[英]Jquery conditional dropdown menu toggling
I'm in pain. 我很痛苦。 :)
:)
I'm creating a calorie calculator which has a dropdown for certain dietary preferences. 我正在创建一个卡路里计算器,其中包含针对某些饮食偏好的下拉菜单。 I have it set up so that when a user clicks on the button, the dropdown appears.
我进行了设置,以便当用户单击按钮时,将显示下拉列表。 When a user clicks outside the button, it disappears.
当用户单击按钮之外时,它消失了。
I want two things that I seem to be unable to achieve. 我想要我似乎无法实现的两件事。

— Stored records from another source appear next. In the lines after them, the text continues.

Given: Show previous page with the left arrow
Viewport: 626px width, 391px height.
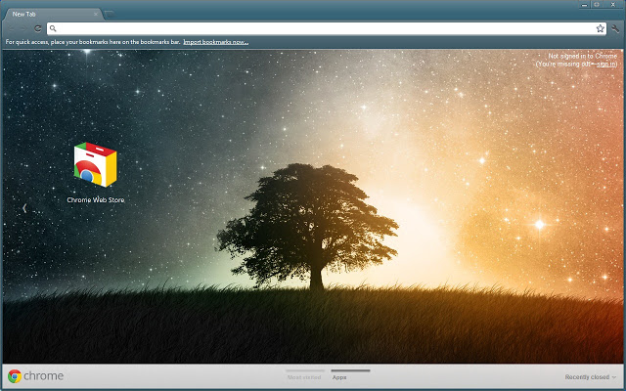Looking at the screenshot, I should (x=24, y=208).
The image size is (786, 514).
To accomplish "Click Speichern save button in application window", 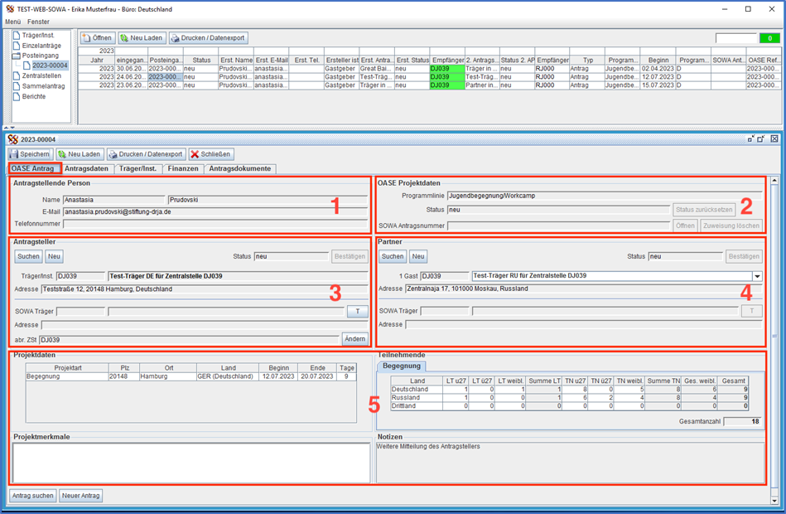I will coord(30,154).
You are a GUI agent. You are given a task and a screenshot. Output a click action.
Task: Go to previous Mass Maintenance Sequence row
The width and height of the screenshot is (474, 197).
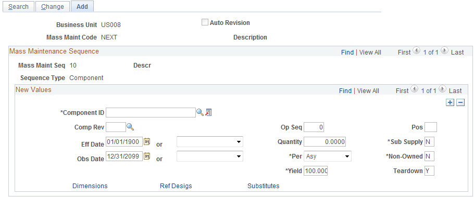tap(416, 51)
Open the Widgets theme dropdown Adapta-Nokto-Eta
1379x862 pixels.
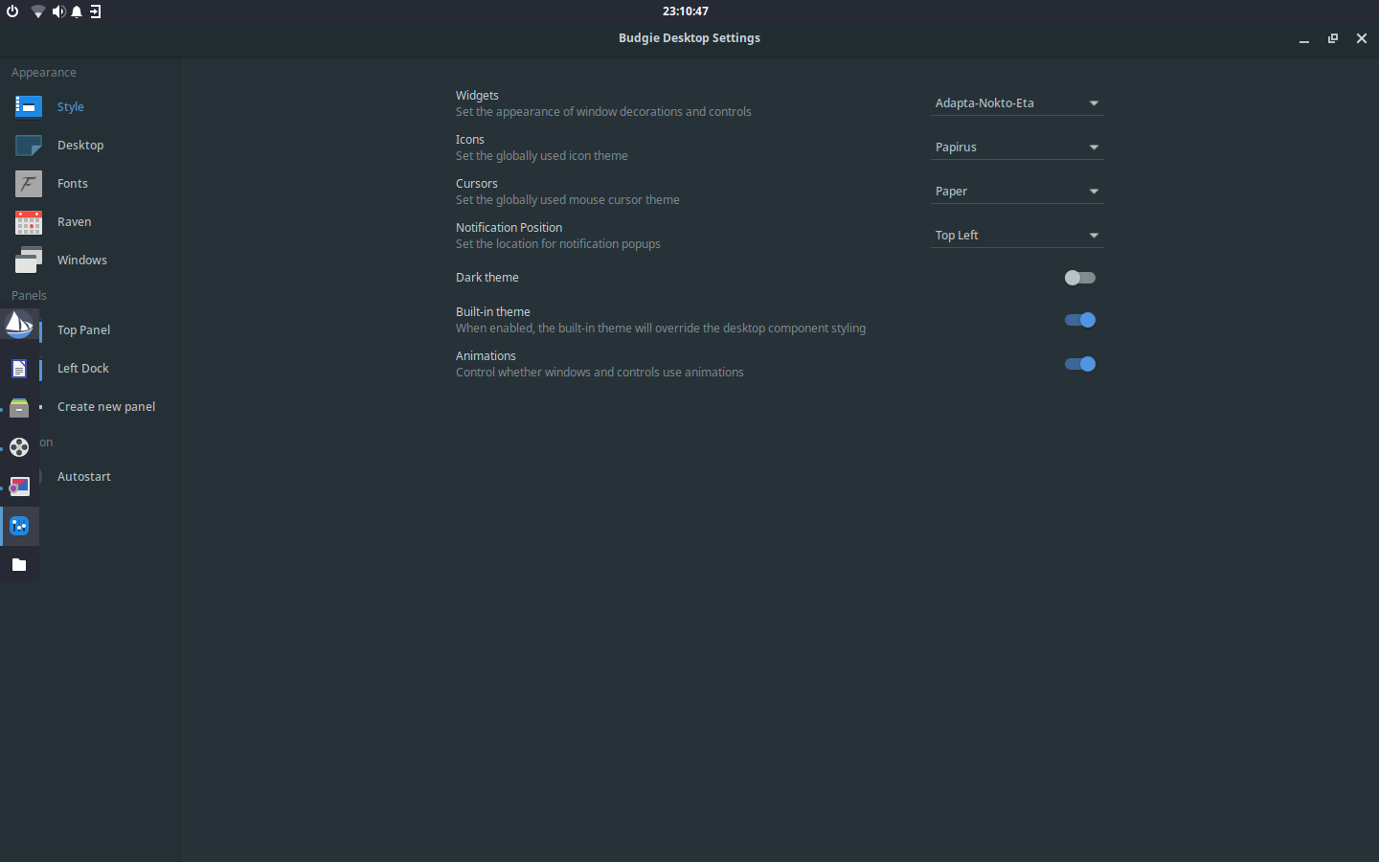pyautogui.click(x=1016, y=103)
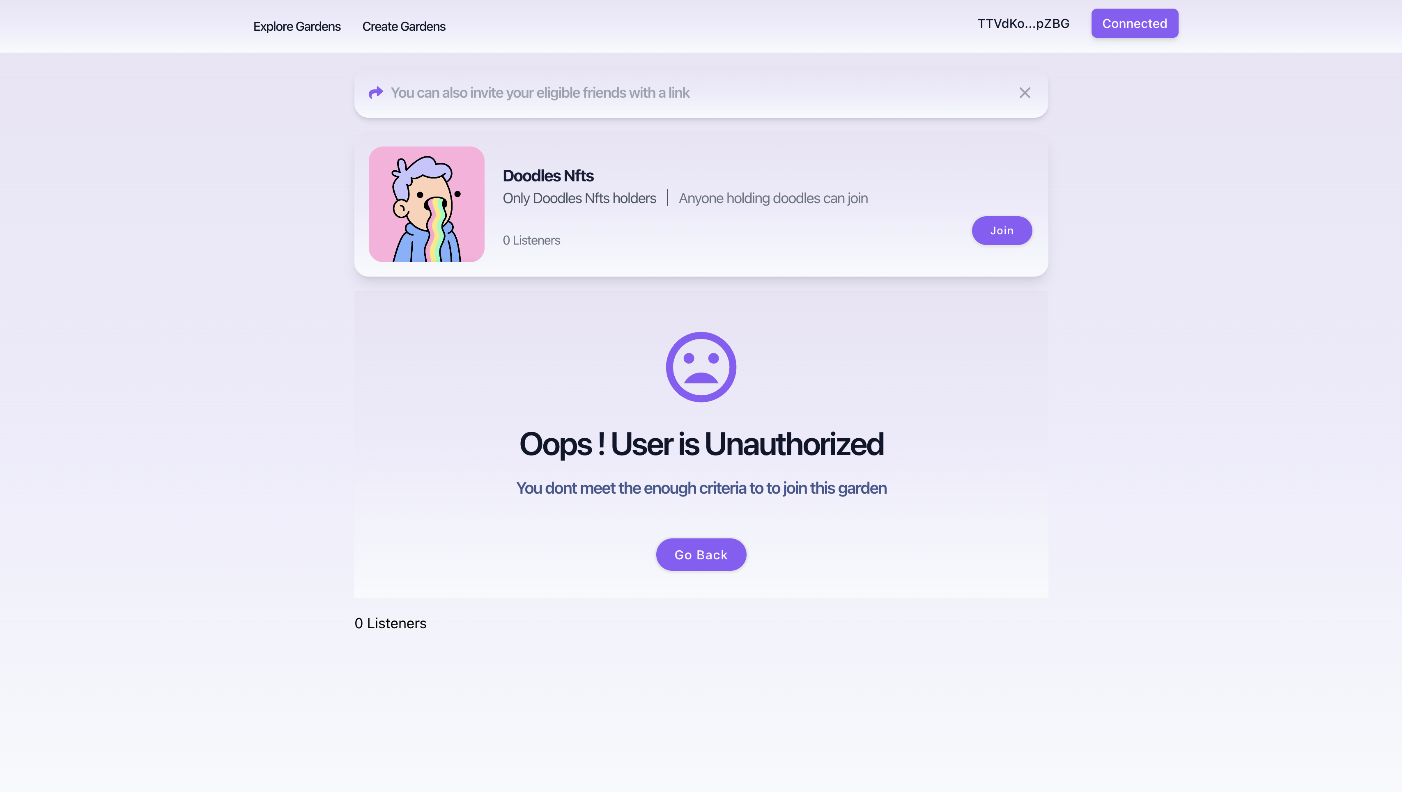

Clicking on the button again makes the class "show" disappear from "#myDropdown" 再次单击按钮,使“显示”类从“ #myDropdown”中消失
When the dropdown is "show" I want to associate the 'fa-plus-down' next to the button, when it's 'closed' I want the 'fa-plus-up' icon next to it. 当下拉菜单为“显示”时,我想将按钮旁边的“ fa-plus-down”关联起来;当按钮为“关闭”时,我希望其旁边为“ fa-plus-up”图标。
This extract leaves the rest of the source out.